--- Assignment ---
Please give the data again in full, exactly as provided.

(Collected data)
╔══

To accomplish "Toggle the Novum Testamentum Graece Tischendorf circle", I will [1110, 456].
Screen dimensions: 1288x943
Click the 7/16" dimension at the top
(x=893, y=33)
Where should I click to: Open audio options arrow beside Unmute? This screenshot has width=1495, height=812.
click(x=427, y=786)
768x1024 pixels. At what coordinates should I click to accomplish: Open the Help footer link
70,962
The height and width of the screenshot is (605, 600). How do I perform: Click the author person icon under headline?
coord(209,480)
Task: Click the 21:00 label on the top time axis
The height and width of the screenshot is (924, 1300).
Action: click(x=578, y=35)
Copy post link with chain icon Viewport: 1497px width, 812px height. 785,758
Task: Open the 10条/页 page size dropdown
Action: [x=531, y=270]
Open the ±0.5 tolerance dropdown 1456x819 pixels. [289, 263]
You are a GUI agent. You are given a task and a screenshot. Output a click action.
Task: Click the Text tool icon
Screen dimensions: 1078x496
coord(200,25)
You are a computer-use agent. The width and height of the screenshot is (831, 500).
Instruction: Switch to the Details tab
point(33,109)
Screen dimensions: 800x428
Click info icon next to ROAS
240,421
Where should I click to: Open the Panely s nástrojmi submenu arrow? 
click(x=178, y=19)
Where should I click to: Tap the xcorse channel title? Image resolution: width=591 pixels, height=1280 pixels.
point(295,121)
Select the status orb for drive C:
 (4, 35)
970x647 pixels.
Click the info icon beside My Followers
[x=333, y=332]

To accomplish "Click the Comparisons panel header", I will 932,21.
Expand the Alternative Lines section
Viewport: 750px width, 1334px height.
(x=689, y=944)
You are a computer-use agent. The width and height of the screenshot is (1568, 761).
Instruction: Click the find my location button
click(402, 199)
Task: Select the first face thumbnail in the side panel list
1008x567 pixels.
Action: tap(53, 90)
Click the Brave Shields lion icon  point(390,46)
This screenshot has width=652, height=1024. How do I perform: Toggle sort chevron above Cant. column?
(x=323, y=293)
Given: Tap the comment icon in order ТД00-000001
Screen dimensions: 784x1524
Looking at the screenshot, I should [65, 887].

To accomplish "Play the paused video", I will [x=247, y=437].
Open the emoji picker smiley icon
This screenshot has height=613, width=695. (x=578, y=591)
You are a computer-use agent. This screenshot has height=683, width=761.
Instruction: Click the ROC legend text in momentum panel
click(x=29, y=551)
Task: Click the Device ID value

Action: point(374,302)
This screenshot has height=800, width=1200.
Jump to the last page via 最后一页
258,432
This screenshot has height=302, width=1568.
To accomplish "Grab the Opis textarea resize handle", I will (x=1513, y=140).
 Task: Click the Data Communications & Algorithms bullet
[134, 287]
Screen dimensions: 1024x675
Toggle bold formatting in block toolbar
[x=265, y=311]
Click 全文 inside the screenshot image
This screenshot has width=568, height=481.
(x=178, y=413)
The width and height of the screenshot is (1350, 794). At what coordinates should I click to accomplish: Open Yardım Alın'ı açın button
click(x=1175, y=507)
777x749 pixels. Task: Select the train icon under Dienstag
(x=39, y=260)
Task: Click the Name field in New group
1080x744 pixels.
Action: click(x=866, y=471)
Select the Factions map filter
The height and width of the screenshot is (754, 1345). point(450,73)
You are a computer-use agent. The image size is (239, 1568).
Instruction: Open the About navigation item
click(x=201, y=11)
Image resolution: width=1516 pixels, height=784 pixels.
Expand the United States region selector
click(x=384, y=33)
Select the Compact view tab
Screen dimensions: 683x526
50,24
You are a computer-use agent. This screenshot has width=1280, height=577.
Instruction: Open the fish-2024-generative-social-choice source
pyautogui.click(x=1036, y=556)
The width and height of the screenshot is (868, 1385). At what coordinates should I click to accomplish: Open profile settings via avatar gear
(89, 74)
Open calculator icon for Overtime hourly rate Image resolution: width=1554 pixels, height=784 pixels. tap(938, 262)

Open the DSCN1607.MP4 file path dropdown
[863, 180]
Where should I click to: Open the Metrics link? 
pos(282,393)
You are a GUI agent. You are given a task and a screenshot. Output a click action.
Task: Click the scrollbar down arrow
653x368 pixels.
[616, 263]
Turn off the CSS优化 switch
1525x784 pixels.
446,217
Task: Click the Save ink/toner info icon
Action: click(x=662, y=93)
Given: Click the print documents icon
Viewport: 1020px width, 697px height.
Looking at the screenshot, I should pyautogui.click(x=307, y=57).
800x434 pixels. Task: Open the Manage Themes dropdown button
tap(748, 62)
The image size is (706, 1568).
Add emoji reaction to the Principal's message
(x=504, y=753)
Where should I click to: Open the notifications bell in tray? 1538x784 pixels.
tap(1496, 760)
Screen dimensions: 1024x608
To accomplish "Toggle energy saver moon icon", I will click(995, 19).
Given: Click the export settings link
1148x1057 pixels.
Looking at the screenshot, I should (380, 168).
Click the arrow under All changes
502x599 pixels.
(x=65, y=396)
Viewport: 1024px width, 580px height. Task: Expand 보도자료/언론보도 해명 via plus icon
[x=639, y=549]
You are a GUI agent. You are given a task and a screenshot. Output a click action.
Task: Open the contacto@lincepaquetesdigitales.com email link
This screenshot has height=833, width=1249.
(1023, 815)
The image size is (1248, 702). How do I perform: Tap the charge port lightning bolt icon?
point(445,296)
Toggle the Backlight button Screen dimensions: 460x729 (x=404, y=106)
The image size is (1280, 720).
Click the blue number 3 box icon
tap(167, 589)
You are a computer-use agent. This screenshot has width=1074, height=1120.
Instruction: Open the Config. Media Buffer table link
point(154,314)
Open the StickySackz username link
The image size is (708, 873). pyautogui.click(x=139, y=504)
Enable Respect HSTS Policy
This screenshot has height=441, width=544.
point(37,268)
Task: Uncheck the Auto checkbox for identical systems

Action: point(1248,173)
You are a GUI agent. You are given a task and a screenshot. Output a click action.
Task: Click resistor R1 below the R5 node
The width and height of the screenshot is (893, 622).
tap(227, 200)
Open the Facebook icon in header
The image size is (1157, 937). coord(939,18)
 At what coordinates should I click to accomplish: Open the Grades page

╚══

--- Result ---
To accomplish "Toggle the Novum Testamentum Graece Tischendorf circle", I will [1110, 456].
Screen dimensions: 1288x943
Click the 7/16" dimension at the top
(x=893, y=33)
Where should I click to: Open audio options arrow beside Unmute? This screenshot has width=1495, height=812.
click(x=427, y=786)
768x1024 pixels. At what coordinates should I click to accomplish: Open the Help footer link
70,962
The height and width of the screenshot is (605, 600). How do I perform: Click the author person icon under headline?
coord(209,480)
Task: Click the 21:00 label on the top time axis
The height and width of the screenshot is (924, 1300).
Action: click(x=578, y=35)
Copy post link with chain icon Viewport: 1497px width, 812px height. 785,758
Task: Open the 10条/页 page size dropdown
Action: [x=531, y=270]
Open the ±0.5 tolerance dropdown 1456x819 pixels. [289, 263]
You are a GUI agent. You are given a task and a screenshot. Output a click action.
Task: Click the Text tool icon
Screen dimensions: 1078x496
coord(200,25)
You are a computer-use agent. The width and height of the screenshot is (831, 500).
Instruction: Switch to the Details tab
point(33,109)
Screen dimensions: 800x428
Click info icon next to ROAS
240,421
Where should I click to: Open the Panely s nástrojmi submenu arrow? 
click(x=178, y=19)
Where should I click to: Tap the xcorse channel title? Image resolution: width=591 pixels, height=1280 pixels.
point(295,121)
Select the status orb for drive C:
 (4, 35)
970x647 pixels.
Click the info icon beside My Followers
[x=333, y=332]

To accomplish "Click the Comparisons panel header", I will 932,21.
Expand the Alternative Lines section
Viewport: 750px width, 1334px height.
(x=689, y=944)
You are a computer-use agent. The width and height of the screenshot is (1568, 761).
Instruction: Click the find my location button
click(402, 199)
Task: Select the first face thumbnail in the side panel list
1008x567 pixels.
Action: tap(53, 90)
Click the Brave Shields lion icon  point(390,46)
This screenshot has width=652, height=1024. How do I perform: Toggle sort chevron above Cant. column?
(x=323, y=293)
Given: Tap the comment icon in order ТД00-000001
Screen dimensions: 784x1524
Looking at the screenshot, I should [65, 887].

To accomplish "Play the paused video", I will [x=247, y=437].
Open the emoji picker smiley icon
This screenshot has height=613, width=695. (x=578, y=591)
You are a computer-use agent. This screenshot has height=683, width=761.
Instruction: Click the ROC legend text in momentum panel
click(x=29, y=551)
Task: Click the Device ID value

Action: point(374,302)
This screenshot has height=800, width=1200.
Jump to the last page via 最后一页
258,432
This screenshot has height=302, width=1568.
To accomplish "Grab the Opis textarea resize handle", I will (x=1513, y=140).
 Task: Click the Data Communications & Algorithms bullet
[134, 287]
Screen dimensions: 1024x675
Toggle bold formatting in block toolbar
[x=265, y=311]
Click 全文 inside the screenshot image
This screenshot has width=568, height=481.
(x=178, y=413)
The width and height of the screenshot is (1350, 794). At what coordinates should I click to accomplish: Open Yardım Alın'ı açın button
click(x=1175, y=507)
777x749 pixels. Task: Select the train icon under Dienstag
(x=39, y=260)
Task: Click the Name field in New group
1080x744 pixels.
Action: click(x=866, y=471)
Select the Factions map filter
The height and width of the screenshot is (754, 1345). point(450,73)
You are a computer-use agent. The image size is (239, 1568).
Instruction: Open the About navigation item
click(x=201, y=11)
Image resolution: width=1516 pixels, height=784 pixels.
Expand the United States region selector
click(x=384, y=33)
Select the Compact view tab
Screen dimensions: 683x526
50,24
You are a computer-use agent. This screenshot has width=1280, height=577.
Instruction: Open the fish-2024-generative-social-choice source
pyautogui.click(x=1036, y=556)
The width and height of the screenshot is (868, 1385). At what coordinates should I click to accomplish: Open profile settings via avatar gear
(89, 74)
Open calculator icon for Overtime hourly rate Image resolution: width=1554 pixels, height=784 pixels. tap(938, 262)

Open the DSCN1607.MP4 file path dropdown
[863, 180]
Where should I click to: Open the Metrics link? 
pos(282,393)
You are a GUI agent. You are given a task and a screenshot. Output a click action.
Task: Click the scrollbar down arrow
653x368 pixels.
[616, 263]
Turn off the CSS优化 switch
1525x784 pixels.
446,217
Task: Click the Save ink/toner info icon
Action: click(x=662, y=93)
Given: Click the print documents icon
Viewport: 1020px width, 697px height.
Looking at the screenshot, I should pyautogui.click(x=307, y=57).
800x434 pixels. Task: Open the Manage Themes dropdown button
tap(748, 62)
The image size is (706, 1568).
Add emoji reaction to the Principal's message
(x=504, y=753)
Where should I click to: Open the notifications bell in tray? 1538x784 pixels.
tap(1496, 760)
Screen dimensions: 1024x608
To accomplish "Toggle energy saver moon icon", I will click(995, 19).
Given: Click the export settings link
1148x1057 pixels.
Looking at the screenshot, I should (380, 168).
Click the arrow under All changes
502x599 pixels.
(x=65, y=396)
Viewport: 1024px width, 580px height. Task: Expand 보도자료/언론보도 해명 via plus icon
[x=639, y=549]
You are a GUI agent. You are given a task and a screenshot. Output a click action.
Task: Open the contacto@lincepaquetesdigitales.com email link
This screenshot has height=833, width=1249.
(1023, 815)
The image size is (1248, 702). How do I perform: Tap the charge port lightning bolt icon?
point(445,296)
Toggle the Backlight button Screen dimensions: 460x729 (x=404, y=106)
The image size is (1280, 720).
Click the blue number 3 box icon
tap(167, 589)
You are a computer-use agent. This screenshot has width=1074, height=1120.
Instruction: Open the Config. Media Buffer table link
point(154,314)
Open the StickySackz username link
The image size is (708, 873). pyautogui.click(x=139, y=504)
Enable Respect HSTS Policy
This screenshot has height=441, width=544.
point(37,268)
Task: Uncheck the Auto checkbox for identical systems

Action: point(1248,173)
You are a GUI agent. You are given a task and a screenshot. Output a click action.
Task: Click resistor R1 below the R5 node
The width and height of the screenshot is (893, 622).
tap(227, 200)
Open the Facebook icon in header
The image size is (1157, 937). coord(939,18)
 At what coordinates should I click to accomplish: Open the Grades page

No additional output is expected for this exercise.